┌─ Material provided

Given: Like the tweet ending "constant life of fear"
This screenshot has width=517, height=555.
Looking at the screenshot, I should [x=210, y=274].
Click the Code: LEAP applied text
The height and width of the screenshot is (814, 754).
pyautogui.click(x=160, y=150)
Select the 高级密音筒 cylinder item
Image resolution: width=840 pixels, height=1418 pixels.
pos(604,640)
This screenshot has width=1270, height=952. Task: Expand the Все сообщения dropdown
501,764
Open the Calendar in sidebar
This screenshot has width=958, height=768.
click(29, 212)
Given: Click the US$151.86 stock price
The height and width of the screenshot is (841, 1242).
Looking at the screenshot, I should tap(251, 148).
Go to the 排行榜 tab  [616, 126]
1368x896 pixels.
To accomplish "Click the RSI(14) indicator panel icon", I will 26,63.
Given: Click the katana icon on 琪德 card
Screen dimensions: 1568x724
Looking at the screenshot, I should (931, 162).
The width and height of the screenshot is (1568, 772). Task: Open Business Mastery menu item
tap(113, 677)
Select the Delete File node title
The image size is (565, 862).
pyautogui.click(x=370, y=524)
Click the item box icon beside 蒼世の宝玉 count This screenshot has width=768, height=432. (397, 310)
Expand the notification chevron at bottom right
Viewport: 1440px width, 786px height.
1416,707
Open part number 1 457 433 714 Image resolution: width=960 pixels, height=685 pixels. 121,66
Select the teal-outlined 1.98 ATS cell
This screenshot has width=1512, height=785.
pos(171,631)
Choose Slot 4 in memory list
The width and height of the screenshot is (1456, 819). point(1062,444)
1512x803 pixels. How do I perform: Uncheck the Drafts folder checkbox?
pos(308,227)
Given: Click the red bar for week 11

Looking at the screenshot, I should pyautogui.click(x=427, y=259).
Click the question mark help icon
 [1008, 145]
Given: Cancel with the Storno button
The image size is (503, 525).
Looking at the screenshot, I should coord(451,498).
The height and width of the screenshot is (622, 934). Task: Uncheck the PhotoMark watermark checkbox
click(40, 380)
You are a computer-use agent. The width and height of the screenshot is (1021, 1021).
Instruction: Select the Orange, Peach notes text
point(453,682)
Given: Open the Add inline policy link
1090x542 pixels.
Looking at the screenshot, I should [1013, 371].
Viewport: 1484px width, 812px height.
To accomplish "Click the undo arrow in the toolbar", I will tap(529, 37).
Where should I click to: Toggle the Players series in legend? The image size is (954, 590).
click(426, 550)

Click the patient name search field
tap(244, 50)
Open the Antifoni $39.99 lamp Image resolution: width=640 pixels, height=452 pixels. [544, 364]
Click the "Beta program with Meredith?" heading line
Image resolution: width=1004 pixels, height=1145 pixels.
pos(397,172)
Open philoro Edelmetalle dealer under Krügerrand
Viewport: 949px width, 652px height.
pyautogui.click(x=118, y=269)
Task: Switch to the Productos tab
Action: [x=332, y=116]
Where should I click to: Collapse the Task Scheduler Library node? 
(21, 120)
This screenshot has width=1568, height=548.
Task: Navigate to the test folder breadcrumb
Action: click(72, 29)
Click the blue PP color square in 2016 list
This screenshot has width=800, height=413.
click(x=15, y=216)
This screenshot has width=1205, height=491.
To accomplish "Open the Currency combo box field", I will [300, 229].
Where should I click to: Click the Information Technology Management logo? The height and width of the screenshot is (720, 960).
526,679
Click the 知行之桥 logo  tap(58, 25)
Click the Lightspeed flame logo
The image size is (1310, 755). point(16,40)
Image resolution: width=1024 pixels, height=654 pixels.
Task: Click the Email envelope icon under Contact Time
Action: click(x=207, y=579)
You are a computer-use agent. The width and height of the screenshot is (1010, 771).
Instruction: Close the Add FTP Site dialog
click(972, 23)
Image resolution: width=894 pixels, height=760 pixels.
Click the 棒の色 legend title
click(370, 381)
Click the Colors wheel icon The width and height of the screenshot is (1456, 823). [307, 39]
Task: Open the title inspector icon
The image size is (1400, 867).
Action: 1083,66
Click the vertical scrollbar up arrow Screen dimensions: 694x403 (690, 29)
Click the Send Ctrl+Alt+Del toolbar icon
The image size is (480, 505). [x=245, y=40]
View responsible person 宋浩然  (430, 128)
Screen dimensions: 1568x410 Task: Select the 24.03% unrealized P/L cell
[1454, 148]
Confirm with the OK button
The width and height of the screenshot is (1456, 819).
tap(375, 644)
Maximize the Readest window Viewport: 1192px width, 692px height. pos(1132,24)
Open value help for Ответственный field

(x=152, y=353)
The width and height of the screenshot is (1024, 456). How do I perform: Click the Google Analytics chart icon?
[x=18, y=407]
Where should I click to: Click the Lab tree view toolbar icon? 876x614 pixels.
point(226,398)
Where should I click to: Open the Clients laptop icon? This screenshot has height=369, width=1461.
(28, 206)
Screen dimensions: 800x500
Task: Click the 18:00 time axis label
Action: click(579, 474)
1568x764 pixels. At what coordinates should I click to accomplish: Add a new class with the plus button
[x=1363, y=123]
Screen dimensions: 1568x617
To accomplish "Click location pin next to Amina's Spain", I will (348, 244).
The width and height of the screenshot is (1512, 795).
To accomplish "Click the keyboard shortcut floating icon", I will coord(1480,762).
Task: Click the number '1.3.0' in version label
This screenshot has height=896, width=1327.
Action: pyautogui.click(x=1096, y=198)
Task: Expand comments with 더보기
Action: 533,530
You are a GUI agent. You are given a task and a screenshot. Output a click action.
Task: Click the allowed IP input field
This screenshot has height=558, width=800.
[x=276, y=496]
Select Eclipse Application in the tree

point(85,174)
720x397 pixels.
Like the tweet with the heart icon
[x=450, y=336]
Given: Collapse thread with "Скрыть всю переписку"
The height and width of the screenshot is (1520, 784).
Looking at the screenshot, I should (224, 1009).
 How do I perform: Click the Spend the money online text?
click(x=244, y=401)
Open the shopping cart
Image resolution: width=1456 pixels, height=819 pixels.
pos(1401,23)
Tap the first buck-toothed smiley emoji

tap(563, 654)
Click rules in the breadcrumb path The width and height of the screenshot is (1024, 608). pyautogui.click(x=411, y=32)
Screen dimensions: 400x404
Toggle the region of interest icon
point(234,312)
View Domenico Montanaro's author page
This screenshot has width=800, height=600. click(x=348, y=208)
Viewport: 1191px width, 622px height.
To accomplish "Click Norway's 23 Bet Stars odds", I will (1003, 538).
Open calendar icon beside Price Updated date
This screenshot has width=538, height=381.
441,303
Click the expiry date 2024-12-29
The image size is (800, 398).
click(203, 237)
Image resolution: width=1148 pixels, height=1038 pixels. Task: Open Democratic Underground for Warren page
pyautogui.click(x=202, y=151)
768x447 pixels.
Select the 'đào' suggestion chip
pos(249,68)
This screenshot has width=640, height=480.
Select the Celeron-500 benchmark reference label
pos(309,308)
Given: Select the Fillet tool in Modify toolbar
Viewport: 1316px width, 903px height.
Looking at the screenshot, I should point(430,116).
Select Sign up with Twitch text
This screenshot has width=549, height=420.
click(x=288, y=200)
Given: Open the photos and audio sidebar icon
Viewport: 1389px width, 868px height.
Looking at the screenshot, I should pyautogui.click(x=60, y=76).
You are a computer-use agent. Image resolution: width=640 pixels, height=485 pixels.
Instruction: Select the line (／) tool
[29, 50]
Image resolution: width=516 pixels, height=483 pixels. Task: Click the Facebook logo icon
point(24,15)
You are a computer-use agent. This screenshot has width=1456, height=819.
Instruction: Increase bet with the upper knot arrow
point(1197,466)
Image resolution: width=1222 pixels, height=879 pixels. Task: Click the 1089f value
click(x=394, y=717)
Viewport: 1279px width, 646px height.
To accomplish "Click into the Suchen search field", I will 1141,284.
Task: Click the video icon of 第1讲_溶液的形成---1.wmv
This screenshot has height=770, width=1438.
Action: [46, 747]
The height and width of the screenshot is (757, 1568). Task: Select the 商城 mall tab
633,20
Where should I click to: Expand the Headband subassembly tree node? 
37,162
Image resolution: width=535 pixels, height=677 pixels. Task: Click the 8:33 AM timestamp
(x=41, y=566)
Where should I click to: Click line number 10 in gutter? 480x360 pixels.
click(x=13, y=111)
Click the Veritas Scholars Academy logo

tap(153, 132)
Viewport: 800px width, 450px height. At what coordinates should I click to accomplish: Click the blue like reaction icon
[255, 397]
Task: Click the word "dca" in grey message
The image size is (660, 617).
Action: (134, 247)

└─

Convert everything from the line containing "The height and width of the screenshot is (757, 1568)." down to the line containing "click(x=13, y=111)" into a JSON list of strings, one string per line, leaving out blank lines.

[
  "The height and width of the screenshot is (757, 1568). Task: Select the 商城 mall tab",
  "633,20",
  "Where should I click to: Expand the Headband subassembly tree node? ",
  "37,162",
  "Image resolution: width=535 pixels, height=677 pixels. Task: Click the 8:33 AM timestamp",
  "(x=41, y=566)",
  "Where should I click to: Click line number 10 in gutter? 480x360 pixels.",
  "click(x=13, y=111)"
]